Experts: Ballot Requests From Overseas Troops Lag


NAPLES, Italy -- It's easier than ever for overseas servicemembers to vote this election, but that doesn't mean they will.

Based on ballot requests so far, researchers and political analysts are predicting an underwhelming number of ballots from military members and dependents stationed on foreign bases in November compared to 2008, despite a series of new voter-friendly laws in recent years aimed at simplifying the ballot request process.

"Our best estimate is that there are low (turnout) rates, any way you slice the data," said Michael McDonald, a George Mason University politics professor who tracks voting trends. "Compared to a domestic civilian, absentee voting is an extra hoop."

With less than a month until the Nov. 6 election, Air Force Airman Zack Thomas hadn't requested a ballot or researched the candidates. This year marks the first time the 20-year-old California voter stationed in Naples is eligible to vote.

"I'm just late in the game," Thomas said. "I'm probably not going to vote if I don't see a difference between the candidates."

Federal and state lawmakers have worked to simplify the overseas voting process in recent years. The federal Military and Overseas Voter Empowerment Act in 2009 mandated electronic ballots be available to military and overseas voters at least 45 days before an election.

The District of Columbia and at least 47 states later passed similar laws, according to the Pew Center on the States, which has been monitoring laws aimed at protecting the voting rights of military and overseas voters.

McDonald, the George Mason University election researcher, said ballot requests in recent weeks suggest military voting might decline in a handful of states, but increase in one or two. In all, the data suggest the overseas military vote will likely continue to trail turnout among most other demographic groups this year despite gains in overseas voter access, McDonald said.

David Becker, director of Pew's election initiatives, said it is impossible to tell how many overseas military members will return ballots this year.

However, "even if turnout is low, it doesn't mean that the new tools and procedures put into place weren't successful," Becker said.

In the 2008 election, military voters were almost twice as likely to face registration problems compared with other voters, Pew researchers found. And nearly 28 percent of military and overseas ballots in 2008 were rejected or returned as undeliverable or lost, according to the Congressional Research Service. Many were rejected because they arrived after the election.

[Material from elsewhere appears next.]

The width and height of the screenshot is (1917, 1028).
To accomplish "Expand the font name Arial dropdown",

Roughly 67 percent of overseas servicemembers returned a ballot in 2008, compared with 74 percent for overseas civilians, according to the Defense Department. In all, 17 percent of registered active duty military said they requested an absentee ballot but did not receive it in 2008.

Marine Maj. Cory Martin said he recently received his ballot from Florida within two weeks of requesting it. Martin, who voted from overseas in several previous elections, said he never encountered any problems when requesting and receiving a ballot. As of last week, he hadn't mailed in his vote from Naples.

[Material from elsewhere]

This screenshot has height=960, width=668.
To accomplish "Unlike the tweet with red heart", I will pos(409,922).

"It's plenty of time," he said.

The Defense Department's Federal Voting Assistance Program launched a voter education campaign this year using emails, social media outreach and paid advertisements in several newspapers targeting defense employees.

"Participation rates alone are poor indicators of the effectiveness of voting assistance given that interest in voting fluctuates with each election," Pam Mitchell, acting director of the Federal Voting Assistance Program, told members of the House Committee on Armed Services last month. "This is especially true for the military population, which is younger and more male … than the general civilian population."

Defense Secretary Leon Panetta issued a recent video message imploring military members and dependents to vote.

"Please exercise the very privilege that you're willing to fight and die for in order to protect," he said.